What was your favorite animal when you were in the Amazon? There were so many. Some you like because they are really cool looking like the morpho butterfly. Others because they do such amazing stuff. Leaf-cutter ants , for example, haul chunks of leaves back to their nests so they can grow the fungus on it that they eat for food. But my favorite? I did get attached to a baby capybara – in more ways than one. I was sitting on a bench with my hand hanging down at my side. Meanwhile, this hungry capybara was looking for his mom. He saw my fingers, got confused, and latched on. Once I calmed down – and, got my hand back – I started to like him.
Why don't you illustrate your own books? If you ever saw one of my drawings, you wouldn't have to ask. Also I'm lucky, I get to work with such great illustrators as Elwood H. Smith, David Slonim, and Michael Slack. My next book is going to be illustrated by one of my very favorites–E.B. Lewis.
Is Michael Doolittle (the photographer I often work with) related to Dr. Dolittle? Mike has a few doctors in his family but none of them is that famous doctor who is the main character of several novels. I have caught Mike muttering to some of the animals he is trying to photograph but they rarely seem to listen, let alone respond. To answer another frequently asked question, Mike and I are not married – to each other, at least. We just work together a lot. We also work on separate projects as well.
You go on so many trips to research your books. Why aren't there pictures of you in them When I go to the Arctic or the Amazon to write a book, I think my job is being the author. I'm not really a part of the story and don't belong in it. But, who says there isn't a picture of me from time to time? Here, for example, is my ear modeling a Shuttle earring from Ultimate Field Trip 5: Blasting Off to Space Academy.
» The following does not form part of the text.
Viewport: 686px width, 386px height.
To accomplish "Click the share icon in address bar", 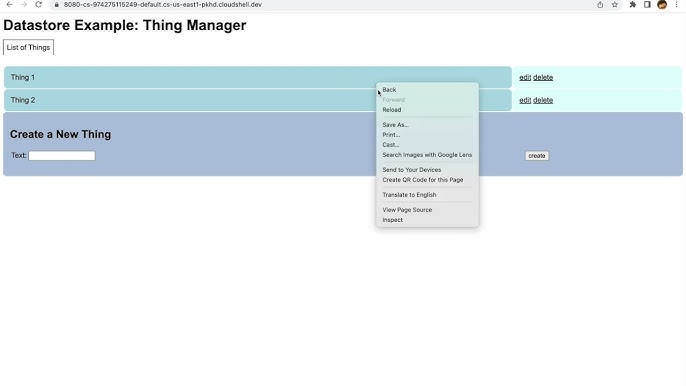I will (x=600, y=4).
Do you ever take your own kids to all these places? When I'm on one of those trips, I am busy interviewing people, taking notes, working to help get pictures and other things. It is a full-time job; it would be hard to be a mom too. Nowadays my kids, Matthew and Jake, are old enough to have lives–and jobs–of their own. But when I still wrote a lot of magazine articles, I could sometimes bring them along. Matthew and I swam with the dolphins in Florida. And Jake came with me when I wrote an article about Hersheypark, in Hershey, Pennsylvania.
What's the best part of being a writer? The answer really depends upon the day. Sometimes it's feeling proud about the way I managed to express something. Sometimes, it's having kids tell me they've read a book and liked it. Other times, it's that I'm my own boss and I can work in my pajamas.
Do you have any advice for kids who want to become writers? Sure. Read a lot – then read some more. Think a lot – then think some more. While you're thinking, find something you are really interested in. It could be how scared you felt when your grandmother died. Or maybe what it would be like to be a character with real thoughts and feelings trapped inside a video game. When your subject is important to you, it shows in your writing. And imagine a lot – then, imagine some more. Use all your senses to describe your subject. What does the situation look like? Sound like? Smell like? Even, taste like? If you include all these things, your writing will come alive.